By Lesley Barry
Photos by Edward Ferdinand
The applause lasted a full five minutes. Kellylee Evans, Juno Award winner and artist-in-residence for Carleton University’s Music Department, had stepped back from the mike and the last exuberant, sweet notes of her performance were replaced by whoops and cheers from the audience.
When a Music Department celebrates its 50th anniversary, a blow out gala concert is probably inevitable. The line-up on a November evening at Kailash Mital Theatre featured a mix of current students, graduates, faculty members and guest artists.
“It was an unforgettable evening ,” remembers James Wright, professor and supervisor of performance studies, “with outstanding performances of all kinds of jazz, fusion and funk—a real smorgasbord of what’s happening in the jazz side of our program.”
The concert closed a week’s worth of anniversary celebrations that included a competition, CD launch, choir recital and scholarly symposium—events that reflected the department’s range and its history of innovation, openness and diversity.
“We teach courses in music and culture to hundreds of students enrolled in Bachelor of Arts programs across the university,” says Department Chair Paul Théberge, “including courses in classical, jazz, popular and world music.”
The Bachelor of Music and Master’s of Music and Culture programs are mid-sized, with a total student population of about 200.
“We know all of our students,” says John Higney, long-time instructor and performance logistics co-ordinator. “We know their names and where they’re at in their development, and that contributes to the strong sense of community you find here.”
Carleton’s Music Department
Takes a Different Approach
While most music schools teach classical or jazz or both and little else, Carleton has always taken a different approach.
“A student can work with essentially any instrument for their undergraduate degree in music,” says Higney, “as long as we can engage high-quality professional instruction for that instrument.”
This means that regular Friday afternoon recitals can serve up an eclectic mix, with a classical pianist followed by a bagpiper, Middle Eastern instrumentalist or musical theatre performer.
“It’s exciting that we offer performance streams that you can’t find anywhere else in Canada, like Celtic instrument studies and carillon and world music,” Wright reports. “But the magic is that all these students come together in one place, and the impact of this is huge.
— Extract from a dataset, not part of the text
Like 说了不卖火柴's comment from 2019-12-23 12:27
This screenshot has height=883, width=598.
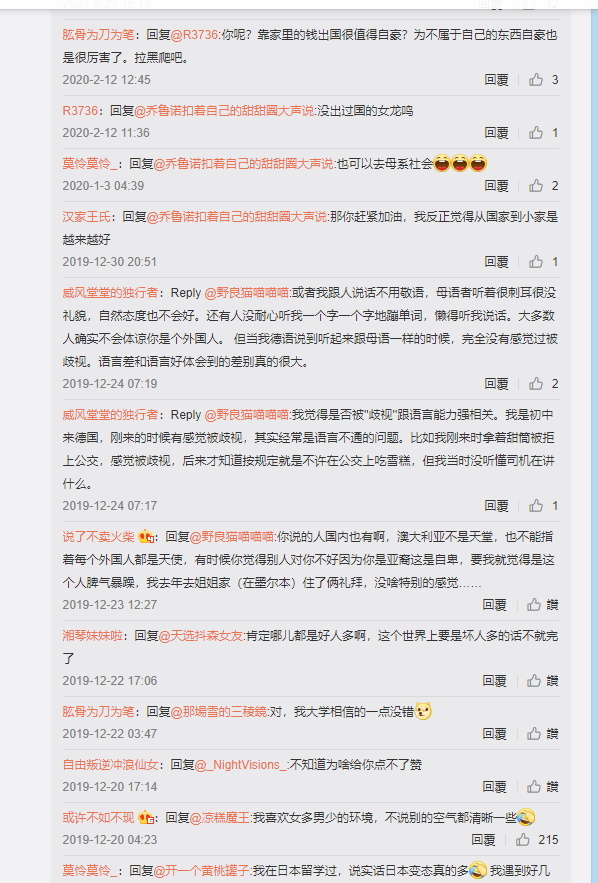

It expands their musicianship and their understanding of what music-making is. Whatever they go on to do, whether teaching, performing or working in arts administration, it shapes their appreciation of the world, and of music and culture in particular.”
“We’ve had this model in place for a long time,” he adds.
“And now other schools are trying to catch up and figure out how to be as contemporary and relevant to 21st-century music culture as we are.”
The department blazed a trail with its singer-songwriter performance stream, fostered by legendary Canadian folk singer Ian Tamblyn while he was artist-in-residence.
The singer-songwriter students have an opportunity to participate in MusikOttawa, an annual competition adjudicated by concert promoters and recording industry reps. This year’s winner was Leigha Robinson, who left Nashville—known stateside as “Music City”—to study at Carleton.
Robinson can be heard on the anniversary CD The Carleton Collective, released by the department’s recording label Carleton Sound. Tamblyn curated the collection of tracks from 18 artists who have been through the singer-songwriter stream, many of whom he mentored in his song writing course. Listen here.
More than Performance
The music program is about more than performance, however. A wide range of courses, like those about the music industry, music and gender, and computer music, give students an awareness of the role of music in society. Musicology shared the anniversary spotlight in a two-day symposium honouring the work of John Shepherd. Shepherd was one of the music program’s first graduates and eventually became Carleton’s first vice-provost and associate vice-president (Academic); in between he became an international leader in the field of popular music studies and co-authored standard reference texts.
“John had the final word at the symposium,” says Théberge. “He talked about coming back to teach here in the early days of the music program and of how there was an openness that allowed him to do things that he couldn’t have done elsewhere. His comments tied it all together: openness has defined our 50-year trajectory and helped us grow and evolve in a special way.”
The future looks bright for the department. A new research chair for music in Canada is in the works, endowed by Elaine Keillor. A professor emeritus and distinguished research professor, Keillor was named to the Order of Canada for her pioneering work teaching Indigenous music at Carleton.
A major game-changer is Carleton’s recent announcement that it will begin negotiations to purchase Dominion-Chalmers United Church, a popular 1,000-seat venue in downtown Ottawa that serves as a concert hall and offers spaces for teaching and community outreach, as well as the possibility of building a recording studio.
“The purchase, if it goes through as we hope it will, will really open up exciting new directions for us,” says Théberge.
“Fifty is a wonderful milestone, but the department still feels young. We’ve inherited a legacy of openness, so that doesn’t come to us as a weight; together with the possibilities offered by Dominion-Chalmers, it feels like a new day.”